__Text__
----
Why Non-Residential Redevelopment Matters to Cities and Why You Need to Work in Redeveloped Space

(originally posted January 12, 2017) Let's all face it: where you work matters. Where you conduct business matters to your target market, your existing clients, and your own capacity to produce the best possible product, with the best possible result. Under that paradigm, businesses want premium space. Period.

As someone marketing redeveloped space, I hear a lot of reasons businesses build new spaces to upgrade from where they are, but what if I told you that redeveloped space can be modern, bright, and beautiful, with ample amenity that rivals a new building? You would want to work there! Fear not, these spaces exist, and they mean more to your community than you may realize.

If I may, from the bird's-eye angle, I would like to use the Ballard Center as an example of why businesses need to consider redeveloped spaces, because there's a lot more on the line for the community when you build or purchase a new non-residential space, than when you choose to work in an 'up-cycled' building.

Non-residential reuse is a much higher tax yield to the city

Ballard is a prime example of the redevelopment of a large, complex, specialized asset in an urban area. More importantly, because this reuse is non-residential this space becomes more important to municipalities, as it carries a much higher tax yield to the city. This kind of reuse creates income that financially supports public works and communities.

Redevelopment of spaces can create positive economic competition

Ballard has positioned itself in the market as a premium product with premium amenities, and has attracted a significant amount of 'trade-ups' from the surrounding area, or organizations that want a better space than what they are in.

This hasn't just benefited Ballard, it's also created a more competitive real estate market in the region, extending Augusta's reach through this Class A space. We're now seeing more competitors than ever, and it's a really wonderful thing for Central Maine.
----
__Dataset records__
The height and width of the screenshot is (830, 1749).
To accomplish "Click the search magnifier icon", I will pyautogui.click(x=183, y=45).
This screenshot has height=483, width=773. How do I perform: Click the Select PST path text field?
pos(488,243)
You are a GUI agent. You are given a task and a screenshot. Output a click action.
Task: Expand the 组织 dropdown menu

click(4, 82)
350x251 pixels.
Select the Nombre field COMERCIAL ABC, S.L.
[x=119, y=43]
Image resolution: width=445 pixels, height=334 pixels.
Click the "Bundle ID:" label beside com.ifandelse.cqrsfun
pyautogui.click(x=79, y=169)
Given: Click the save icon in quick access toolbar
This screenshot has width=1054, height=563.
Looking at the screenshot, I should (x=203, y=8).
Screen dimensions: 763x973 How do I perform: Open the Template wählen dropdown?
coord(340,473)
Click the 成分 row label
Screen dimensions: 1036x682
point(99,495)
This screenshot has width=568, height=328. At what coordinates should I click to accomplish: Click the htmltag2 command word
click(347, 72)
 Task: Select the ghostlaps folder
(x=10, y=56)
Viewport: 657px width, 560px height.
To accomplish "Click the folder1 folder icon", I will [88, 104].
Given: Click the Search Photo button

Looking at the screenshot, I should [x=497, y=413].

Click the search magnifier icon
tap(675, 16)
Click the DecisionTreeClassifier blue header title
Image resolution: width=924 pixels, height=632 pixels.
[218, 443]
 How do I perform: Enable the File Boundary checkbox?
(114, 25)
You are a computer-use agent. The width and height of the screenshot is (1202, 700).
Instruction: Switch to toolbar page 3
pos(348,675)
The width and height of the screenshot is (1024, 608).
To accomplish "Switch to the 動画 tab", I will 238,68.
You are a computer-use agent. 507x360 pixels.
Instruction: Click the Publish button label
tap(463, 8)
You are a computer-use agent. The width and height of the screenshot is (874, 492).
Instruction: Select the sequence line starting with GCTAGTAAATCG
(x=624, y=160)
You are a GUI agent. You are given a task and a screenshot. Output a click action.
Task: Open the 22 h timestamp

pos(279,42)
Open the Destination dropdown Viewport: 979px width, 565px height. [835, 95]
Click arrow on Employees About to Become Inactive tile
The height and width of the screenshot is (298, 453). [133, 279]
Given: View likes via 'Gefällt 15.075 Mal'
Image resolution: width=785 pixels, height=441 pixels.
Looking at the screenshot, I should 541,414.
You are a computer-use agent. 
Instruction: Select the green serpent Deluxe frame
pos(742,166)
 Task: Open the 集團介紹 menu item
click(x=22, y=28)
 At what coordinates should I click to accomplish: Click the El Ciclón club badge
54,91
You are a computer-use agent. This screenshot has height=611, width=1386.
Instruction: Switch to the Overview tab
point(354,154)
----
__Set exercise__
From the post on non-residential redevelopment, output the passage that begins at the words "(originally posted January" and stops after the words "you may realize.". Nothing in the lines is needed here.

__Response to this task__
(originally posted January 12, 2017) Let's all face it: where you work matters. Where you conduct business matters to your target market, your existing clients, and your own capacity to produce the best possible product, with the best possible result. Under that paradigm, businesses want premium space. Period.

As someone marketing redeveloped space, I hear a lot of reasons businesses build new spaces to upgrade from where they are, but what if I told you that redeveloped space can be modern, bright, and beautiful, with ample amenity that rivals a new building? You would want to work there! Fear not, these spaces exist, and they mean more to your community than you may realize.